A direct sampling method for magnetic induction tomography

This paper proposes a direct sampling method for the inverse problem of magnetic induction tomography (MIT). Our approach defines a class of point spread functions with explicit expressions, which are computed via inner products, leading to a simple and fast imaging process. We then prove that these point spread functions decay with distance, establishing the theoretical basis of the algorithm. Specific expressions for special cases are also derived to visually demonstrate their attenuation pattern. Numerical experimental results further confirm the efficiency and accuracy of the proposed algorithm.

💡 Research Summary

This paper presents a novel direct sampling method (DSM) for tackling the highly ill-posed inverse problem associated with Magnetic Induction Tomography (MIT). MIT is a non-invasive imaging technique that aims to reconstruct the internal conductivity distribution of an object by measuring perturbations in magnetic fields caused by eddy currents. Traditional approaches to this inverse problem often rely on iterative optimization methods, which require solving the computationally expensive forward problem multiple times, leading to significant time consumption.

The core innovation of this work lies in the design and theoretical analysis of a new class of point spread functions (PSFs).
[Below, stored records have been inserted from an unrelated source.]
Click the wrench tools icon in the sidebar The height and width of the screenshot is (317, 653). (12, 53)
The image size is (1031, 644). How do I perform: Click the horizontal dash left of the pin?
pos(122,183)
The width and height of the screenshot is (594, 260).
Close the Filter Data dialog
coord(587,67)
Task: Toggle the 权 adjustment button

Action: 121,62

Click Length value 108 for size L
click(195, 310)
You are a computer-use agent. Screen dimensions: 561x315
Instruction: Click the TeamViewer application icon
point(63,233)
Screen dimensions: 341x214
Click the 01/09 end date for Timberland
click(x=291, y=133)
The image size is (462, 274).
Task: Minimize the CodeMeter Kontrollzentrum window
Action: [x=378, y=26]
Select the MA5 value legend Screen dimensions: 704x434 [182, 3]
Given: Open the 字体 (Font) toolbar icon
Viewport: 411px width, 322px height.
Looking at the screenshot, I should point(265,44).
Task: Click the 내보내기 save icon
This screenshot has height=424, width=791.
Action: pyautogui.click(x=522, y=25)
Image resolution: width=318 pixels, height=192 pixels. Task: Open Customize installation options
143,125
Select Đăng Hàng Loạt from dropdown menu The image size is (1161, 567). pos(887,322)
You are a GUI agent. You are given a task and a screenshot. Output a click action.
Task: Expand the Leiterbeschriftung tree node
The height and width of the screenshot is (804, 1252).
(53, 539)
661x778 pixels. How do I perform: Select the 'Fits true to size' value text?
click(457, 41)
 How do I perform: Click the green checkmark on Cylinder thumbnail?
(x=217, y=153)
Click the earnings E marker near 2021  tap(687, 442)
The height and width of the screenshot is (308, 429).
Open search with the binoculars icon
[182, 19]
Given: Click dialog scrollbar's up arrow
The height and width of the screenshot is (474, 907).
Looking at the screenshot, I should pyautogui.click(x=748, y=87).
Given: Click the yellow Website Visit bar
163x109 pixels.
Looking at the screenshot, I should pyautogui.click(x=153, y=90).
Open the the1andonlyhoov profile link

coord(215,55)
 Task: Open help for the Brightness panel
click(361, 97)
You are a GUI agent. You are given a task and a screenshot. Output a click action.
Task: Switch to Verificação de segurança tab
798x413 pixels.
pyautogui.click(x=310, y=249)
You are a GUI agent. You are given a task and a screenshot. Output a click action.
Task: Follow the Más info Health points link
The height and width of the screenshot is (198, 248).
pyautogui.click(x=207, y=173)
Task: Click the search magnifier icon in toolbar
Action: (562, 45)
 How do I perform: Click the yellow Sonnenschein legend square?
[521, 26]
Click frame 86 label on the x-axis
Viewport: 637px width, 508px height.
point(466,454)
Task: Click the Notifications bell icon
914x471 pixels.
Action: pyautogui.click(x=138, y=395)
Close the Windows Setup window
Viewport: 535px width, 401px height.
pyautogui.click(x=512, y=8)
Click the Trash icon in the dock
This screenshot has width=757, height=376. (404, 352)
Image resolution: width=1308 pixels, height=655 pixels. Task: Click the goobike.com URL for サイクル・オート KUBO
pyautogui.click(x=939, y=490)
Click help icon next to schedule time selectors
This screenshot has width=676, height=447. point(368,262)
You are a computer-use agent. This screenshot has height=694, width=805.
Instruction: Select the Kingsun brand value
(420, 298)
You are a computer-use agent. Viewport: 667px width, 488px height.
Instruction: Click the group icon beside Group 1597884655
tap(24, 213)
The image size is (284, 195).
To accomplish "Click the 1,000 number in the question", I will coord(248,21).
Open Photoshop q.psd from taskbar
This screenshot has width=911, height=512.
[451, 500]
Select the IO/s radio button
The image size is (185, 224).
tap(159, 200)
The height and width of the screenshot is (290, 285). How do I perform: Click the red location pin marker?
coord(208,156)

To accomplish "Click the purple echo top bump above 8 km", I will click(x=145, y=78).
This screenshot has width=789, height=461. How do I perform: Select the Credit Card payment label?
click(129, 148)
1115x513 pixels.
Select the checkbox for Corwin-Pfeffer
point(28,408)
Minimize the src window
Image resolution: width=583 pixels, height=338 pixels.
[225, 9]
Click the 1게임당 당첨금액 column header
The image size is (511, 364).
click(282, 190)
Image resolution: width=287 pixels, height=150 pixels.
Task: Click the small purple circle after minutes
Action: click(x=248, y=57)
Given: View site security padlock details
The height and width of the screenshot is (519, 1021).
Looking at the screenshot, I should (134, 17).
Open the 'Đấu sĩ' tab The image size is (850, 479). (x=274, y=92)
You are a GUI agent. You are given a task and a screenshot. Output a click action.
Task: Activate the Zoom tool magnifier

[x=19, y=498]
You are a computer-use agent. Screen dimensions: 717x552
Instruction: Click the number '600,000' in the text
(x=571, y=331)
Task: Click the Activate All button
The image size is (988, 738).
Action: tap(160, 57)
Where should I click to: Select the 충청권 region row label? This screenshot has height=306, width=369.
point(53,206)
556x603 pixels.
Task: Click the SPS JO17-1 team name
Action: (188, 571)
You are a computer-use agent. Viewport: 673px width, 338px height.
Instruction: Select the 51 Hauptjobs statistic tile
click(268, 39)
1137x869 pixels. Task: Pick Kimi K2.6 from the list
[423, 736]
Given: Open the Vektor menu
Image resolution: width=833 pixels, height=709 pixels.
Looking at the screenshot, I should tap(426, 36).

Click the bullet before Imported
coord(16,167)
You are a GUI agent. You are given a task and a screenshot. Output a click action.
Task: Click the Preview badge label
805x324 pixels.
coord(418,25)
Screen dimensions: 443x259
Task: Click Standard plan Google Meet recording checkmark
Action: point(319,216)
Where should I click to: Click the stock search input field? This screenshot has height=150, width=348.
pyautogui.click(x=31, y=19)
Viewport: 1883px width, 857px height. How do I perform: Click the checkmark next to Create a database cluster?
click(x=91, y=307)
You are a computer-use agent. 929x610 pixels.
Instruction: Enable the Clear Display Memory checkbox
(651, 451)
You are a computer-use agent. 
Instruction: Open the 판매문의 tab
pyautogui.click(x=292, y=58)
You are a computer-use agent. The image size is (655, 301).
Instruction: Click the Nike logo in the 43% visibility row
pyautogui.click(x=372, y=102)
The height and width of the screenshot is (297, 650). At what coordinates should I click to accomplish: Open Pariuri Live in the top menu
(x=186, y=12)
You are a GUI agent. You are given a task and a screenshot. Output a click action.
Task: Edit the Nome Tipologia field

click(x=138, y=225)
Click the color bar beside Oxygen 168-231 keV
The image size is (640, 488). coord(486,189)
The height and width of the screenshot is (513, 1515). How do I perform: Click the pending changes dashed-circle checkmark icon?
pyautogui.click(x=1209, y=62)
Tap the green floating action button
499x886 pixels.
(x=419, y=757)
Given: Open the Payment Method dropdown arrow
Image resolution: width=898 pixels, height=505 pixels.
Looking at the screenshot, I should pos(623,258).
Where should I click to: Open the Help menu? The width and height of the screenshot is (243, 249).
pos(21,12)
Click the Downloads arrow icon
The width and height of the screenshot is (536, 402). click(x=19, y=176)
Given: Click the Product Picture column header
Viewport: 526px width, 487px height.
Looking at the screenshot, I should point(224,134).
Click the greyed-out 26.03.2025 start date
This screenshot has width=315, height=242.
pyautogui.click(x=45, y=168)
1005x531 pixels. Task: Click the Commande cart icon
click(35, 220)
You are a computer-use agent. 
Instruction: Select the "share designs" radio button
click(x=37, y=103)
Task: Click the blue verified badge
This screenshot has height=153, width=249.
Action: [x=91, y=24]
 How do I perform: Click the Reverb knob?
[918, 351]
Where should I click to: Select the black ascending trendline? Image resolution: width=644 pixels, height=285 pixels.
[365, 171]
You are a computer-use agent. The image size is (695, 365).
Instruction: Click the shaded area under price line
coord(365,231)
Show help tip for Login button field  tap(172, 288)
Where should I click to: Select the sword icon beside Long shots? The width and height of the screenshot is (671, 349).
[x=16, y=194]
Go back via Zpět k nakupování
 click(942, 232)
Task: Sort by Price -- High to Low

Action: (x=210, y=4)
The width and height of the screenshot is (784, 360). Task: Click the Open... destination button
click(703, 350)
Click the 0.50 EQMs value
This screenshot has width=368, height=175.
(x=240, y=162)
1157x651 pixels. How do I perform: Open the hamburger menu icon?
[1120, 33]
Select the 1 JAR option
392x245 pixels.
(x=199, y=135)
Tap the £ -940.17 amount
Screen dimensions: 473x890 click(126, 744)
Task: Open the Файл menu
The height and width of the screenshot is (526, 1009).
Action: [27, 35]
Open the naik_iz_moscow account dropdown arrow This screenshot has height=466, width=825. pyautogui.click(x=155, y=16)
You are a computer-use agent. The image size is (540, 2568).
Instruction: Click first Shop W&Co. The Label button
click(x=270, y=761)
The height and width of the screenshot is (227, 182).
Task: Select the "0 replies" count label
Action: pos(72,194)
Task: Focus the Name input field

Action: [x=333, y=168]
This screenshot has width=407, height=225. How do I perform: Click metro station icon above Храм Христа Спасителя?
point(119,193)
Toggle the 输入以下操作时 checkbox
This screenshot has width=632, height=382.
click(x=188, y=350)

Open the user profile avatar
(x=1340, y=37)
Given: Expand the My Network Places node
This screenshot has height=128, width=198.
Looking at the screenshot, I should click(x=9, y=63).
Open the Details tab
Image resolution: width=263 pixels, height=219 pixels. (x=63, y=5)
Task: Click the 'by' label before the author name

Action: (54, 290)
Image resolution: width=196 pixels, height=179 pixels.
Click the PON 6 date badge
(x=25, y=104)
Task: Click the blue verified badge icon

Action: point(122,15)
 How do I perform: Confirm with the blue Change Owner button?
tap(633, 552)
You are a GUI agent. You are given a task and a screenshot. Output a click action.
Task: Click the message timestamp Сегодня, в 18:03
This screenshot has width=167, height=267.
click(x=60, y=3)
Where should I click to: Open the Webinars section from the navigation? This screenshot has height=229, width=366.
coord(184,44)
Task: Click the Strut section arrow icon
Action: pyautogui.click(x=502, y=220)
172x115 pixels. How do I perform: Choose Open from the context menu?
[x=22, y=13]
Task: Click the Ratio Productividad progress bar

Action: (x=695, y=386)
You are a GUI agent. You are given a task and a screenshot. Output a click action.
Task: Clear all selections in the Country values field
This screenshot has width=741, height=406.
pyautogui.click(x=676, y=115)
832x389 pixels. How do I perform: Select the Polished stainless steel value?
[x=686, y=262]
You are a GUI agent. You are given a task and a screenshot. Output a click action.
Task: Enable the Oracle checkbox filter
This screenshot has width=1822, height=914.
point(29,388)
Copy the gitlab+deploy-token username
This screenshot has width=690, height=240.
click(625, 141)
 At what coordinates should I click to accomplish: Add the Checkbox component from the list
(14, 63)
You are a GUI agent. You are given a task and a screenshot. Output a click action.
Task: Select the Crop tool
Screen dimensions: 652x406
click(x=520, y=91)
The method operates by defining an index function I(z) over a sampling domain Ω that encloses the unknown conductive region D. For each sampling point z in Ω, the index I(z) is computed as a normalized inner product between the measured secondary magnetic field data H_s on a measurement surface Γ (typically a sphere enclosing the domain) and a specially constructed probing function. This probing function is derived from the fundamental solution of the Laplace equation and involves an auxiliary unit vector β.

The PSF, denoted as K_{y,α}(z,β), is formally defined using a duality product 〈·,·〉γ on the measurement surface Γ. This product incorporates powers of the Laplace-Beltrami operator (-Δ_Γ)^γ, where γ is an even integer parameter controlling the localization properties. The authors rigorously prove (Theorem 3.1) that for a fixed source point y and direction α, the PSF K{y,α}(z,β) decays to zero as the sampling point z approaches the measurement boundary Γ. This decay property ensures that the inner product in the numerator of the index function I(z) will be relatively large when z lies inside or near the true conductive inclusion D, and small when z is far away from it. The denominator serves as a normalization factor. A significant advantage is that the PSFs can be precomputed offline, making the online image reconstruction process extremely fast, involving only the evaluation of inner products.

The paper further provides explicit estimates for the PSF in special cases (e.g., Proposition 3.3 for γ=0), offering intuitive insight into its attenuation behavior, which is dominated by a term of the form 1/(R^2 - |z|^2)^2. The selection of the optimal direction vector β is discussed, with a practical suggestion to test a finite set of candidates and choose the one that maximizes the index function.

Numerical experiments in a three-dimensional setting demonstrate the effectiveness, accuracy, and computational efficiency of the proposed algorithm. Tests include reconstructing single, multiple, and connected conductive inclusions from simulated near-field magnetic data. The results show that the method can successfully identify the location and approximate shape of the inclusions even in the presence of measurement noise, all within a fraction of the time required by conventional iterative methods. The paper concludes that this direct sampling method, grounded in solid mathematical theory and boasting high computational speed, offers a promising alternative for real-time MIT imaging applications.